L’ambizione del presidente del Palazzo, Nico Perini, dopo una stagione convincente dei suoi.
PERUGIA-Una stagione da protagonista per il Palazzo in un girone C di Prima Categoria molto avvincente e competitivo, deciso solo durante le ultime giornate, dove, dopo aver battagliato con Assisi, Rivo e Real Virtus non è riuscita a centrare il salto in Promozione. Tutto rimandato alla prossima stagioni con l’obiettivo dichiarato del presidente Perini, di cui riportiamo le dichiarazioni, di vincere il campionato.
Ci può fare un commento sulla stagione appena passata?

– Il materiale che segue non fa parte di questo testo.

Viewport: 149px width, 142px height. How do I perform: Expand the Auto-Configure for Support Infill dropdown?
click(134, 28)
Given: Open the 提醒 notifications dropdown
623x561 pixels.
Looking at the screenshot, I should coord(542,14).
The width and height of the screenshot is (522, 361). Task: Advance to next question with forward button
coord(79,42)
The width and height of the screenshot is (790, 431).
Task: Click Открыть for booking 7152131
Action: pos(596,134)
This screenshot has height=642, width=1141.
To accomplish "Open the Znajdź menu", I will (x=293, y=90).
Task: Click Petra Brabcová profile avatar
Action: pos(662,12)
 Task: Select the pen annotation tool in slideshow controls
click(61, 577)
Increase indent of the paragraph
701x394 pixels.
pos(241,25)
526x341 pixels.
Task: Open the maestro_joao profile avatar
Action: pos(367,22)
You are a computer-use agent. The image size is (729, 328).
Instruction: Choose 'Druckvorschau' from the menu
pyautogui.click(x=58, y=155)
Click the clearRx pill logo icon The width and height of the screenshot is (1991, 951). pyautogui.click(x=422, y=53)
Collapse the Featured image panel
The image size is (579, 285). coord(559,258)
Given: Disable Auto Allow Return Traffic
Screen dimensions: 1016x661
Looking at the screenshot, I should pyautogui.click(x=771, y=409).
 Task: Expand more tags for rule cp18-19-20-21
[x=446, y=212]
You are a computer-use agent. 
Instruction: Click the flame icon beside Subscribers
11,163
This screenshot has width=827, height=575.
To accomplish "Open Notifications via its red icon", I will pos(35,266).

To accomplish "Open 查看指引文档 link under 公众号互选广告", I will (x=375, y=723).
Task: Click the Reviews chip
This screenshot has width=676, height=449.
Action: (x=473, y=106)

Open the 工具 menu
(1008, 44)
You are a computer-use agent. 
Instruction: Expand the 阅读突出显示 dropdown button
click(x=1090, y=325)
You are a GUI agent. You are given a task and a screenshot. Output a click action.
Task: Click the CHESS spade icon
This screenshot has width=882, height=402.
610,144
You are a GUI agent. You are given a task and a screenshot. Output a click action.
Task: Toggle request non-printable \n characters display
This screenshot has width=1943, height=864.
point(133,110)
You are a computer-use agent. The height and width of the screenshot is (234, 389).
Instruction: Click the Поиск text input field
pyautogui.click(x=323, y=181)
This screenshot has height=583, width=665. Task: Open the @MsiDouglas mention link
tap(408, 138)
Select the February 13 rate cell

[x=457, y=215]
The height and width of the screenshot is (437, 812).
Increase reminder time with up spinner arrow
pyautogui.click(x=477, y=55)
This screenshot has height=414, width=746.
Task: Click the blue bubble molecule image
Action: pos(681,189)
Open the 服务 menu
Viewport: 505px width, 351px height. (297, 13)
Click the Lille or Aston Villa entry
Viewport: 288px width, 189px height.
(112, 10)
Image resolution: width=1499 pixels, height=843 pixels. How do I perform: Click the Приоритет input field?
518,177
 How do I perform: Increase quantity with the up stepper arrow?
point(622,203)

Com’é il bilancio?
“Il bilancio é positivo, doveva essere migliore ma è comprensibilmente positivo: abbiamo fatto una buona stagione, potevamo fare meglio ma nel complesso siamo contenti di come sia andata.”
Il calciomercato é ancora aperto, come e dove pensate di intervenire?
“Noi per quanto riguarda la squadra siamo a posto, forse prendiamo un terzino sinistro ma la squadra è completa, sia il mister e che il DS hanno fatto un gran lavoro facendo le cose in sinergia; abbiamo accontento il mister e messo su una rosa di 23 ragazzi, tutti che rispecchiano abbastanza le esigenze del mister, questa è la cosa più importante.”
Quali saranno gli obiettivi per la prossima stagione? Nel medio-lungo termine invece?
“L’anno scorso avversari importanti ma anche quest’anno si sono rinforzati tutti e sarà una stagione complicata. L’obiettivo quest’anno é la Promozione, puntiamo alla vittoria del campionato. Per quanto riguarda il medio-lungo periodo è una domanda difficile, per il momento pensiamo a salire, poi vediamo; ogni annata é diversa e vediamo cosa ci riserva il futuro.”
Ci fa una sua valutazione sulla salute del calcio dilettantistico umbro sia rispetto ai risultati sportivi che a livello amministrativo?
“A livello di risultati penso che siamo messi bene, quindi siamo in buona salute; a livello amministrativo non stiamo messi malissimo anche se andrebbero fatti miglioramenti ad esempio la questione arbitri; io come altri sappiamo che se facciamo le domande in federazione la risposta é sempre quella: che gli arbitri sono pochi e dobbiamo lavorare e migliorare con quello che abbiamo. Secondo me serve maggior attenzione nelle disegnazioni, gli arbitri a questo livello influiscono sui risultati; gli arbitri sono condizionabili e non dev’esser così, questo deve essere chiaro per chi assista alle partite, quindi c’è bisogno di un atteggiamento diverso anche nei loro confronti.”